The shareholders have the right to ask questions in relation to the issues on the agenda to be discussed at the general meeting. The questions can be made in writing before the general meeting or at the general meeting. The answer will – with the limitations that follow from the legislation – if possible be made at the general meeting or be made available to the shareholders no later than two weeks after the general meeting.

COVID-19

Due to the COVID-19 situation, any shareholder showing any symptoms will be referred to participate electronically. Furthermore, the Danish authorities’ measures may lead to shareholders being referred to participate electronically.

Material

All material mentioned in this notice can be obtained from Carit Jacques Andersen, e-mail cja@scandiononcology.com. The material will only be forwarded by e-mail, and thus the e-mail address must be specified.

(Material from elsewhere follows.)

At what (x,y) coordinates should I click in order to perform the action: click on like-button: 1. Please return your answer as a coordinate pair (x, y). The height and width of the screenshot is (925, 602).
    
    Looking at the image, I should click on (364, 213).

For further information regarding Scandion Oncology, please contact:

Nils Brünner, CEO

Phone: +45 26 14 47 08

E-mail: nb@scandiononcology.com

Scandion Oncology A/S is a biotechnology company that addresses one of the greatest challenges in modern oncology – the effective treatment of cancer which contains chemotherapy-resistant cells or which has developed resistance to a previously prescribed cancer-fighting drug. In preclinical in vitro-studies SCO-101 restores chemotherapy sensitivity in resistant cancer cells. Moreover, in animal studies, the company’s leading candidate drug, SCO-101, significantly enhances the efficacy of certain standard cancer treatments when given in combination. Scandion Oncology is now in clinical phase II trials with its lead compound, SCO-101, in patients with chemotherapy-resistant colorectal cancer. In addition to SCO-101 the Company has two other drug candidates, SCO-201 and SCO-301. Scandion Oncology was listed on Spotlight Stock Market, Sweden in November 2018.